2. In a wide pan, heat the oil. Add the cumin seeds and mustard seeds and when they begin to crackle, add the curry leaves, chilli, ground coriander and turmeric. After a minute, add the potatoes and fold them into the spice mix, breaking them up as you go so you have a lumpy mash. Season with salt to taste.
3. Transfer to a baking tray and leave to cool. Once cool, shape into golf ball-sized balls.
4. Make the batter by slowly whisking water into the other ingredients – you want it to have the texture of double cream.

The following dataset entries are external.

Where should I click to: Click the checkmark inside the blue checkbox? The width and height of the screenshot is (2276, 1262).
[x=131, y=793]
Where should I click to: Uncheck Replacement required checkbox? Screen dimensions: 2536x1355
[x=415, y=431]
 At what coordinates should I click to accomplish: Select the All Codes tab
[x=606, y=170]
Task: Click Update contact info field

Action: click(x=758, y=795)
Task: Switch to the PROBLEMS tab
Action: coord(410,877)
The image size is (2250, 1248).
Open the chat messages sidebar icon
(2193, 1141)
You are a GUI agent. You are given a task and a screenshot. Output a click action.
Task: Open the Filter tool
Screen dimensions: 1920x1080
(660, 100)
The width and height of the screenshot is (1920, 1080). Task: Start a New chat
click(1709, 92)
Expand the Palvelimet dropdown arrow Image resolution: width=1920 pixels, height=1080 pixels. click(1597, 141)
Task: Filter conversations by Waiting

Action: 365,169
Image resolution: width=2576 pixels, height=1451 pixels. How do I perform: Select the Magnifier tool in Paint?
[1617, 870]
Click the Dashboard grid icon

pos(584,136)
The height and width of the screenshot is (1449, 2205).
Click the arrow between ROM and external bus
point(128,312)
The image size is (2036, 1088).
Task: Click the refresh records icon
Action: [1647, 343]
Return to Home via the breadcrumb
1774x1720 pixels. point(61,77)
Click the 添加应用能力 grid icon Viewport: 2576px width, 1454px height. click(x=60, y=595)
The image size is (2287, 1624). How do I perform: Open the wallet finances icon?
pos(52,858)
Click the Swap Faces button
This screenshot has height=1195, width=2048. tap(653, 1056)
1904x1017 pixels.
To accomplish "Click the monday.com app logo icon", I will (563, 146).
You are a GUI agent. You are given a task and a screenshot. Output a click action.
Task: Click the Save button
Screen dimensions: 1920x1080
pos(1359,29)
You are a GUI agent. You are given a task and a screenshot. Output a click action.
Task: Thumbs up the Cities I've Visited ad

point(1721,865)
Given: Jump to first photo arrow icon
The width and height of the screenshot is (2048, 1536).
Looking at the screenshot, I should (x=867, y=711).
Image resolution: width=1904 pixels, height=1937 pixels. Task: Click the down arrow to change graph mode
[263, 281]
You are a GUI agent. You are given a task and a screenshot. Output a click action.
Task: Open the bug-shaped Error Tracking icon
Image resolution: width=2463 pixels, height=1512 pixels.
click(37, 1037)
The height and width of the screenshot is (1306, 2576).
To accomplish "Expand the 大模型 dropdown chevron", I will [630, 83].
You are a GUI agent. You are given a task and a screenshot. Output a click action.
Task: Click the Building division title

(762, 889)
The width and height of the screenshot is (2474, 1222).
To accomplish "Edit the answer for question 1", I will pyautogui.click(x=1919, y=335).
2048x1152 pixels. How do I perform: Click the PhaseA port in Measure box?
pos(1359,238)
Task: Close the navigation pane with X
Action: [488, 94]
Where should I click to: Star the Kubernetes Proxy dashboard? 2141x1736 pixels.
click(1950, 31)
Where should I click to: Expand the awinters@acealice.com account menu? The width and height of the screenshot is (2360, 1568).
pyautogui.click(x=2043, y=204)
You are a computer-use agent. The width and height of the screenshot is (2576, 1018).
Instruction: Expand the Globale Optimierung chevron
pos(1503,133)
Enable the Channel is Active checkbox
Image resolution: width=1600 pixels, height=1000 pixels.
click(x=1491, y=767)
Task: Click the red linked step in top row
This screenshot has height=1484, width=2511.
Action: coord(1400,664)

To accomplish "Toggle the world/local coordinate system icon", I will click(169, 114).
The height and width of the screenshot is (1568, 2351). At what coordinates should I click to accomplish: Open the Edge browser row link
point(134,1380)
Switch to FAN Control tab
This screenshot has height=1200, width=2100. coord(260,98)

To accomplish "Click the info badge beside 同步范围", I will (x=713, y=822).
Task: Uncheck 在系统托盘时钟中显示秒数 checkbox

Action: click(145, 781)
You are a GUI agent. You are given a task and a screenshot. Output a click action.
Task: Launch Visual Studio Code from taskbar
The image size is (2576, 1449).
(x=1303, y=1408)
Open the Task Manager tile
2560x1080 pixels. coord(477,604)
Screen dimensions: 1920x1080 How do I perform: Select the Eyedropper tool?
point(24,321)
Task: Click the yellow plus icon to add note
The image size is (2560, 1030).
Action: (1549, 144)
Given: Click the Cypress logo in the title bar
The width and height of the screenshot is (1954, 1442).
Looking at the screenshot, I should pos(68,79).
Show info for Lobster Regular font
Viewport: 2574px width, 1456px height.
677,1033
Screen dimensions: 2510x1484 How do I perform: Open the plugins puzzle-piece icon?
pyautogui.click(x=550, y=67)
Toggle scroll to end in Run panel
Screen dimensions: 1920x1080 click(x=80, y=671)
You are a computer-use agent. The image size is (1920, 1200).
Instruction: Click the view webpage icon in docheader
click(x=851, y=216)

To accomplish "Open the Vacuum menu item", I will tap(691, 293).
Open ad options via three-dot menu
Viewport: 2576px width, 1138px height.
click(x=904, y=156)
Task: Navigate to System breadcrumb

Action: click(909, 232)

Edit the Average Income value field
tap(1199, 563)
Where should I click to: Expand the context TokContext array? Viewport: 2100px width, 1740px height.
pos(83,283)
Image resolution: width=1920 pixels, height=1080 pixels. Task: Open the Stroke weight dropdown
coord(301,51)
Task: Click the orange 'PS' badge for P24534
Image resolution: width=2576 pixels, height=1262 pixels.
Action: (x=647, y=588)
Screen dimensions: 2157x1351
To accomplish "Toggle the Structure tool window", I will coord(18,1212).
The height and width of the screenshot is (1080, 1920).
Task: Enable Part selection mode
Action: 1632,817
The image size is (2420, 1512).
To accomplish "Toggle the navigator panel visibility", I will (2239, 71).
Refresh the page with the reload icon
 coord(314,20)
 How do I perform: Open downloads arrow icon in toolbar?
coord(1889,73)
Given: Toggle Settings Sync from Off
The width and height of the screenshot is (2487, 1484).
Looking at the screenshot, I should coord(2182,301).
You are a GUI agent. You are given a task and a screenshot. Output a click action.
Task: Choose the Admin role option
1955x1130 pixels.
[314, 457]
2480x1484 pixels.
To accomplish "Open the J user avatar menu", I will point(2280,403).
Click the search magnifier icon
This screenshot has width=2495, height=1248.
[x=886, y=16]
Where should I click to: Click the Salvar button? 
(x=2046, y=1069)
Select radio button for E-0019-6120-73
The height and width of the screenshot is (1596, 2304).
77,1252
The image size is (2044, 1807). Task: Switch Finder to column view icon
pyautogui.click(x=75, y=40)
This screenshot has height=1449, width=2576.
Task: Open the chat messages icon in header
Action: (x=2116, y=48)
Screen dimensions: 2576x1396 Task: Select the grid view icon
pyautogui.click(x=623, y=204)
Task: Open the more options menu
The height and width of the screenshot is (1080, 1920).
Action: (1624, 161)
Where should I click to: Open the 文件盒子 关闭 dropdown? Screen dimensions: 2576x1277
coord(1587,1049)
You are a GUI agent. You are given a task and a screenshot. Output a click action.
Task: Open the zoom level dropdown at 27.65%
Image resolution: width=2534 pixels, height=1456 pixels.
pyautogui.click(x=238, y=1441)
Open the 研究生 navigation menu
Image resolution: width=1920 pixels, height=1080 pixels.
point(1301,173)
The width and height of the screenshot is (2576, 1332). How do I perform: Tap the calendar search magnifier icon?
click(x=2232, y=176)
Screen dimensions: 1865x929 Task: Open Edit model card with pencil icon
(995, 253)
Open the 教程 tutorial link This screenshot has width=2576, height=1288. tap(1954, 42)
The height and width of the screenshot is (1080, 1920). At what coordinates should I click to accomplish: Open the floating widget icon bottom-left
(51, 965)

5. Heat the oil for frying, ideally in a deep-fat fryer. Dip the balls into the batter then carefully drop into the hot oil. Fry for about 4 minutes until golden. Place on top of the chaat salad and spoon over yoghurt loosened with a little water and some tamarind water.
Lamb shoulder cooked in seven spice and pomegranate molasses
1 lamb shoulder, on or off the bone
3 tbsp seven spice mix
Approx. 200ml pomegranate molasses
1. Preheat the oven to 160C/325F. Season the lamb shoulder with salt and rub it with olive and then seven spice mix. Place in a large baking tray and add 1-2cm deep of water to the tray. Cover with tin foil and cook for approx. 3 hours until the lamb is falling apart.
2. Turn the oven up to 200C/400F. Remove the foil, then pour over the molasses (and add another splash of water if it has evaporated) and return the lamb to the oven, uncovered, for 10-15 minutes, until the lamb is slightly crisp. Keep an eye on it so the spice mix doesn’t burn. Shred with forks and serve.
Freekeh with soft herbs
1 packet of freekeh
Juice of 1 lemon
A handful each of parsley, dill and mint, roughly chopped
1. Rinse the freekeh well. Cover in cold water and bring to the boil. Cook for approx. 60-90 minutes (the cooking times mysteriously seem to vary), until it is completely tender.
2. Drain, and while hot, season will salt, lemon juice (to taste) and a good glug of olive oil. Stir in the herbs and serve.
Place the aubergine under a salamander or over a grill until completely blackened and gives away to the touch. Split them open and serve.